Language Support | Speechify API

Speechify Text-to-Speech Models support synthesizing speech in multiple languages. Our API can handle both single-language texts and mixed-language inputs.

Fully Supported Languages

The following languages are fully supported for speech synthesis:

Language	Code
English	en
French	fr-FR
German	de-DE
Spanish	es-ES
Portuguese (Brazil)	pt-BR
Portuguese (Portugal)	pt-PT

Beta Languages

The following languages are currently in beta (we’re actively improving them and welcome feedback):

Language	Code
Arabic	ar-AE
Danish	da-DK
Dutch	nl-NL
Estonian	et-EE
Finnish	fi-FI
Greek	el-GR
Hebrew	he-IL
Hindi	hi-IN
Italian	it-IT
Japanese	ja-JP
Norwegian	nb-NO
Polish	pl-PL
Russian	ru-RU
Swedish	sv-SE
Turkish	tr-TR
Ukrainian	uk-UA
Vietnamese	vi-VN

Coming Soon

We will soon support these additional languages:

Language	Code
Belarusian	be-BY
Bengali	bn-IN
Bulgarian	bg-BG
Cantonese	zh-HK
Catalan	ca-ES
Croatian	hr-HR
Czech	cs-CZ
Filipino	fil-PH
Georgian	ka-GE
Gujarati	gu-IN
Hungarian	hu-HU
Indonesian	id-ID
Japanese	ja-JP
Korean	ko-KR
Malay	ms-MY
Mandarin	zh-CH
Marathi	mr-IN
Nepali	ne-NP
Persian	fa-IR
Romanian	ro-RO
Serbian	sr-RS
Slovak	sk-SK
Tamil	ta-IN
Telugu	te-IN
Thai	th-TH
Urdu	ur-PK

We’re actively working on expanding this list and will update this document as new languages are added to the platform.

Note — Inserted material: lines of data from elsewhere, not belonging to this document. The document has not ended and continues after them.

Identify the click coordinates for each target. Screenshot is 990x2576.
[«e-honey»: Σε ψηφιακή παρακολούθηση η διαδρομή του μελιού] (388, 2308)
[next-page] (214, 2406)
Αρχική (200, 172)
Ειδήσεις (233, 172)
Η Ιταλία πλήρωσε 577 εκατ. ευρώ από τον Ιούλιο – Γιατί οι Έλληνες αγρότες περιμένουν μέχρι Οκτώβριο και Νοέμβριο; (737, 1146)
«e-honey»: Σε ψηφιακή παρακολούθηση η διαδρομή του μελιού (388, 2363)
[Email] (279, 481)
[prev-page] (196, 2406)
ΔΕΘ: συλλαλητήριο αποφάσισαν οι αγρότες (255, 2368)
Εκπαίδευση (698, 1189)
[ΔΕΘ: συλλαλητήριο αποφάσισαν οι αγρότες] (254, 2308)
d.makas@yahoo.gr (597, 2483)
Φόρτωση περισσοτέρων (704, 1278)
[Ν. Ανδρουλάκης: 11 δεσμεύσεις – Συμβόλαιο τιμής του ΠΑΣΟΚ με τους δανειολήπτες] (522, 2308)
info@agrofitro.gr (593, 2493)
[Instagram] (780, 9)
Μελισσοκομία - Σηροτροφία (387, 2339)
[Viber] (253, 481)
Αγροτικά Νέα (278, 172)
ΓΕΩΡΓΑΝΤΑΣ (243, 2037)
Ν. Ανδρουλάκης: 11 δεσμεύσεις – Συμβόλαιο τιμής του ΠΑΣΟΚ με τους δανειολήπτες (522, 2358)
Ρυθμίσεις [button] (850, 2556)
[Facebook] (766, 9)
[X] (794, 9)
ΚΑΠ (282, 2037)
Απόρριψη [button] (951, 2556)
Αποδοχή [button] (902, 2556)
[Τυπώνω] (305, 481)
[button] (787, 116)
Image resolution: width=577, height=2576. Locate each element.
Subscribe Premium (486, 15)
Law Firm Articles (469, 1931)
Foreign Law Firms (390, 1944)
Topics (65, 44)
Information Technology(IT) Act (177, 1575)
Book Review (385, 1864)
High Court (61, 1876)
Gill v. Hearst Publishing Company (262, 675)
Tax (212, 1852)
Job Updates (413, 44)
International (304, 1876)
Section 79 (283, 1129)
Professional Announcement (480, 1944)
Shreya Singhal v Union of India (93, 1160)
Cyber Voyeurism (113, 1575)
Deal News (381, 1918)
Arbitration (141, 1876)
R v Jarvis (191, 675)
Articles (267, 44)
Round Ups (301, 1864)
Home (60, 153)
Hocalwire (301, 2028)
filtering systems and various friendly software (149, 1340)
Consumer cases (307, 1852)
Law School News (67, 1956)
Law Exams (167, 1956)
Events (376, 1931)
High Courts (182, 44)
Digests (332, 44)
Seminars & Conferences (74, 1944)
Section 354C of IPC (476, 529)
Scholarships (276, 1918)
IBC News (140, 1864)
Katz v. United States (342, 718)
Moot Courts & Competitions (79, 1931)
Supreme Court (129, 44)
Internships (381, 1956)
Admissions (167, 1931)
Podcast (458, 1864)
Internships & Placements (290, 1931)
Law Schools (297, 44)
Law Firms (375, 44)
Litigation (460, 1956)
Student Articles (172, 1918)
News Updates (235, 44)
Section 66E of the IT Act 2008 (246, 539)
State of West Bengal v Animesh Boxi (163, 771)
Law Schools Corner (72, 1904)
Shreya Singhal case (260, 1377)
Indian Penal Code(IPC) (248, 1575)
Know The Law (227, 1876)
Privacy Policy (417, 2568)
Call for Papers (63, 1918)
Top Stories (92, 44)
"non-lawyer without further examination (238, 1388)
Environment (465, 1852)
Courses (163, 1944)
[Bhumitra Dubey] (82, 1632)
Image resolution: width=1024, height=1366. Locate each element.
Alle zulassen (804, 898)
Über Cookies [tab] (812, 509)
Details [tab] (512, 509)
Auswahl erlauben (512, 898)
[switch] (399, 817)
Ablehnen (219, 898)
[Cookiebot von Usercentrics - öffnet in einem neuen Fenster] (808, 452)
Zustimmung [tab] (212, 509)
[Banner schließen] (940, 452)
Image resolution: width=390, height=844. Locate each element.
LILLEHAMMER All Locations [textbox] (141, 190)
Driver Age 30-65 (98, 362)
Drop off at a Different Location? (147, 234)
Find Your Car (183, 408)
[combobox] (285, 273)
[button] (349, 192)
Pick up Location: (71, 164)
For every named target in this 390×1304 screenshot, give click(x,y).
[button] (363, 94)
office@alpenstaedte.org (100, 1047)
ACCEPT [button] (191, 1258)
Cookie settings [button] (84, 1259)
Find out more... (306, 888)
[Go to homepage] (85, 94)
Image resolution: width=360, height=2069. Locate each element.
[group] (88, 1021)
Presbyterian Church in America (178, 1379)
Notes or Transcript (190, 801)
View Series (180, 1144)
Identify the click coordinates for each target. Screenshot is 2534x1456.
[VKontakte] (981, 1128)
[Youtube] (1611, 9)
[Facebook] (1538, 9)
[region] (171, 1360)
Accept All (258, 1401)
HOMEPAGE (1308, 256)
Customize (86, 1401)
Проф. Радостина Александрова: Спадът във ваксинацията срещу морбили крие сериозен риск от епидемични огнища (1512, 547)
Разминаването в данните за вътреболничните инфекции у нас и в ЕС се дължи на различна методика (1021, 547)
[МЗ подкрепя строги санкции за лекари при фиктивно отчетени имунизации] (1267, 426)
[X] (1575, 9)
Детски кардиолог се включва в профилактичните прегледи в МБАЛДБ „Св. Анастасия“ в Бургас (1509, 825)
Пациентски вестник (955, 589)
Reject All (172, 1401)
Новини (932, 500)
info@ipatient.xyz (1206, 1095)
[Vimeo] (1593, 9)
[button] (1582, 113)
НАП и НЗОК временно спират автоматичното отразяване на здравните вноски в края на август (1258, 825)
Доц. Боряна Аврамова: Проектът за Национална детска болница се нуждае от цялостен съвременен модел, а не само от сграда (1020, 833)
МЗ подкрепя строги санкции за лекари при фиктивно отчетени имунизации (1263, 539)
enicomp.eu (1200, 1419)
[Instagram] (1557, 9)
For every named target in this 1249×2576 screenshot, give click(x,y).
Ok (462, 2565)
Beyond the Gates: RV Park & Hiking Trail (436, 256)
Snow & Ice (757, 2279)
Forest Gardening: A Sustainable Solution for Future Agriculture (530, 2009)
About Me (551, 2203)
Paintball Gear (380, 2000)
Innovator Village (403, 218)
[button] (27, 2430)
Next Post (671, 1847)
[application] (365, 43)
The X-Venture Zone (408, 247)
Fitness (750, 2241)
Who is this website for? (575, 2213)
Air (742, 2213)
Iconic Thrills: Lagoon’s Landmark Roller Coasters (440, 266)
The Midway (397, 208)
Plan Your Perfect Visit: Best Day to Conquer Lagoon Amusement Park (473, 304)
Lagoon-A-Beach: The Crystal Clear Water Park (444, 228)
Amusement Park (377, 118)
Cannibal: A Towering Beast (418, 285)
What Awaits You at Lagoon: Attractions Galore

Using the `language` Parameter

Our speech synthesis endpoints (/v1/audio/speech and /v1/audio/stream) support the optional language parameter, which should follow the locale naming standard (e.g., en-US, fr-FR).

When to specify the language:

Known single language: If you know the input text is entirely in one language, providing the language parameter will result in better audio quality.
Unknown or mixed language: If you’re unsure of the input language or the text contains multiple languages, omit the language parameter. Speechify models will automatically detect and handle the language(s) in the input.

Voice Cloning Languages

There are no language limitations for voice cloning. Speechify can produce high-quality cloned voices from short samples (approximately 1 minute of speech is recommended) and use the same voice to synthesize speech in any supported language.